Passage
** Start **
# Sunday Special - Spaced Out



## luckytrim (Aug 5, 2019)

Sunday Special - Spaced Out
1. He was the first to put the sun, rather than the earth, at  the center of our solar
system...
2. How many moons does Mercury have ?
3. What was Edmund Halley's native country ?
4. First man in space...
5. Third American in space... (after Shepard and  Grissom)
6. Ill-fated Apollo 13 commander...
7. First satellite, 1957
8. The earth's magnetic belt....
9. North Star's formal name...
10. First man-made object to leave the Solar  System...
11. 1983 book chronicling the US Space program...
12. "Grand Tour of the Planets" probes...
13. Distance to closest star, (other than our sun) Proxima  Centuri....
14. Jupiter probe....
15. Solar magnetic Storms with 11-year cycles...
** End **
Excerpted records
** Start **
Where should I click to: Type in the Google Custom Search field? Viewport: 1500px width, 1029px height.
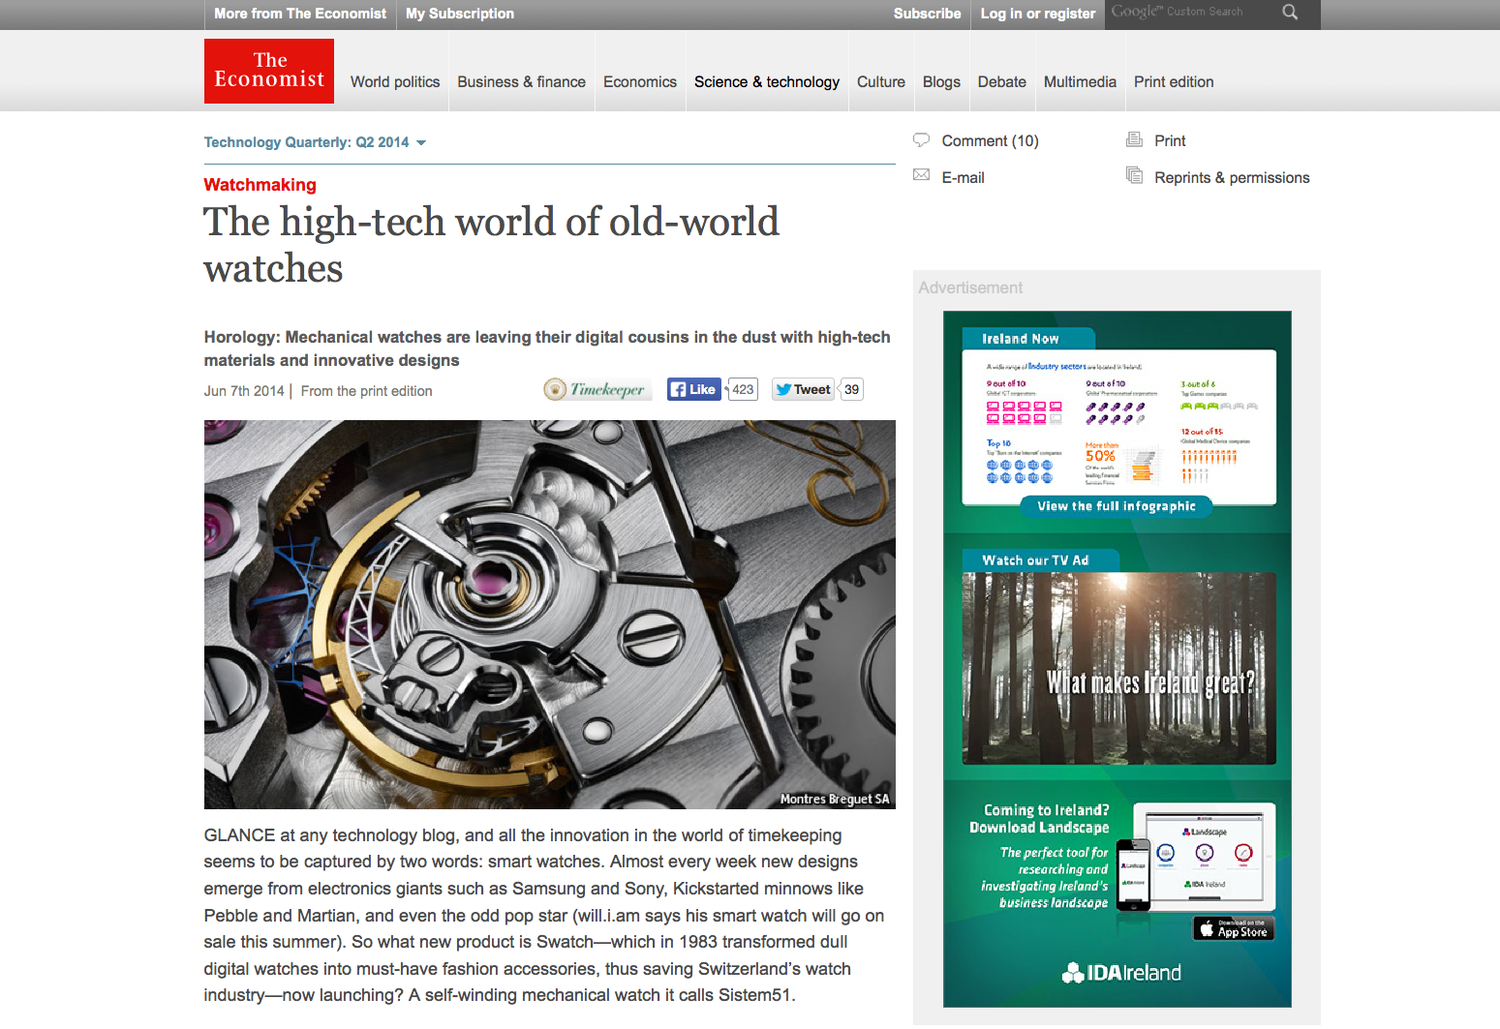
** End **
** Start **
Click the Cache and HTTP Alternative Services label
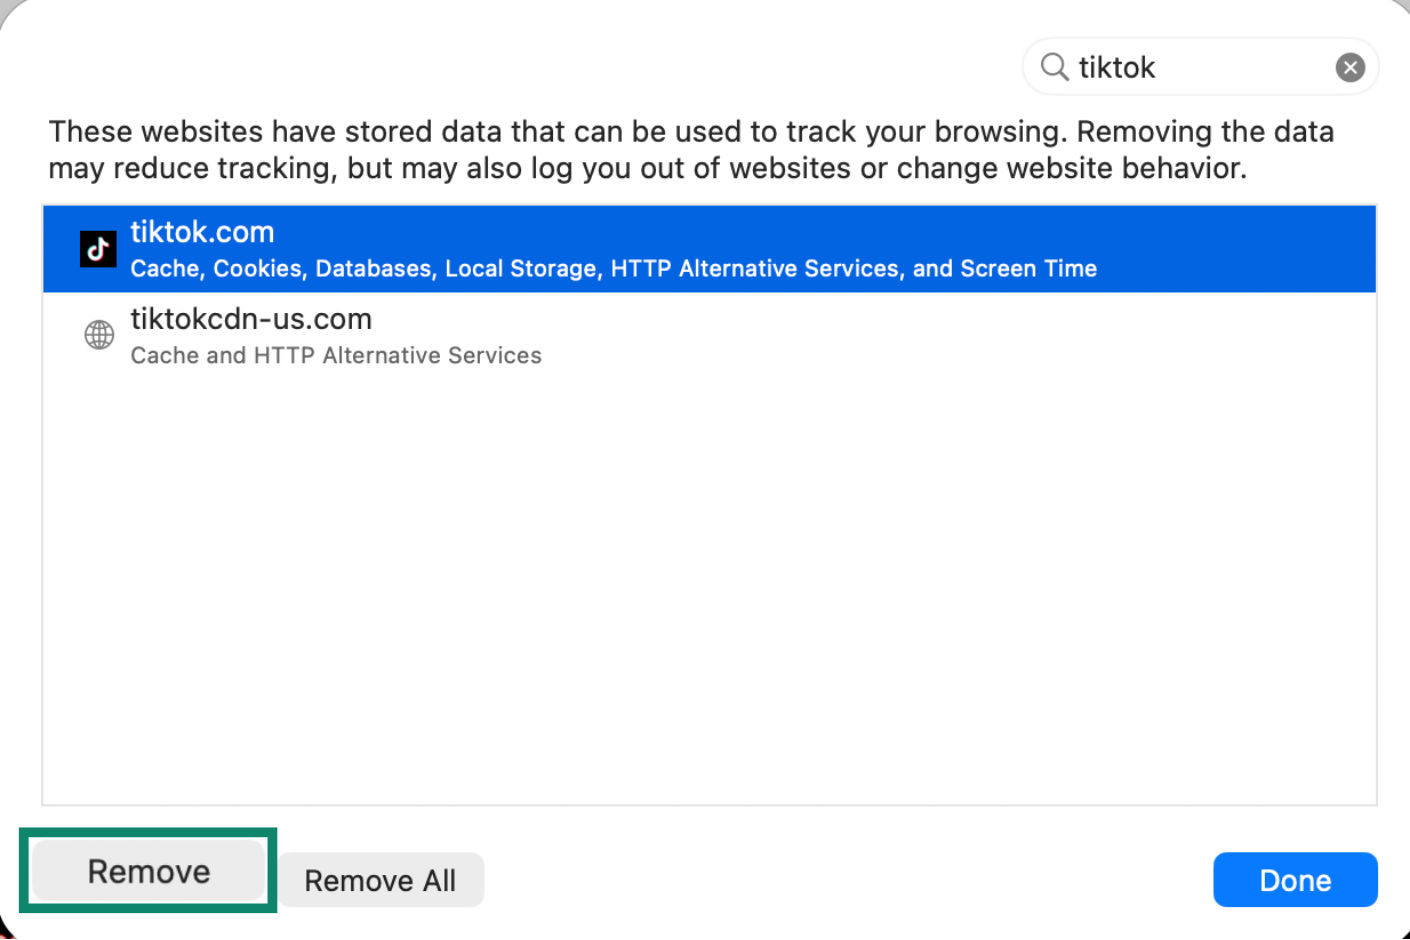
** End **
** Start **
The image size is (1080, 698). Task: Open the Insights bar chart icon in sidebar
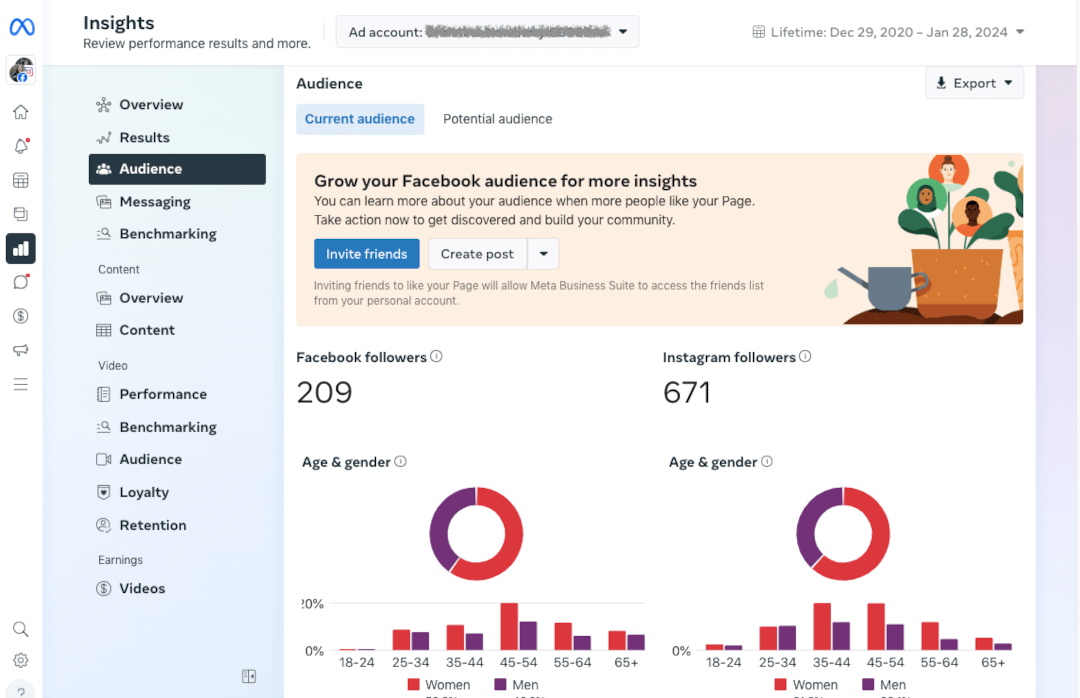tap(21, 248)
** End **
Problems to work on
1) Answer the following from the space trivia post.
(a) What year does the post give for the first satellite?
(b) Which two people does the post name as having preceded the third American in space?
(c) On what date was the post made?
2) Extend the space trivia post with several more numbered entries, beginning after "Solar magnetic Storms with 11-year cycles..."

Outputs in order
1)
(a) 1957
(b) Shepard and Grissom
(c) Aug 5, 2019

2)
16. The two moons of Mars
17. Number of men who have walked on the Moon...
18. Two largest moons of Jupiter...
19. Saturn has at least _____ moons.
20. The "Blue Planet"...
.
.
.
.
.
.
.
.
.
.
.
.
.
.
.
.
.
.
.
.
1. Copernicus
2. None
3. England
4. Yuri Gagarin
5. John Glenn
6. James Lovell
7. Sputnik
8. Van Allen Belt
9. Polaris
10. Pioneer 10
11. "The Right Stuff"
12. Voyager I & II
13. 4.1 Light Years
14. Galileo
15. Sun Spots
16. Phobos and Demos
17. twelve
18. Ganymede and Callisto
19. 21
20. Earth (Acceptable- Neptune)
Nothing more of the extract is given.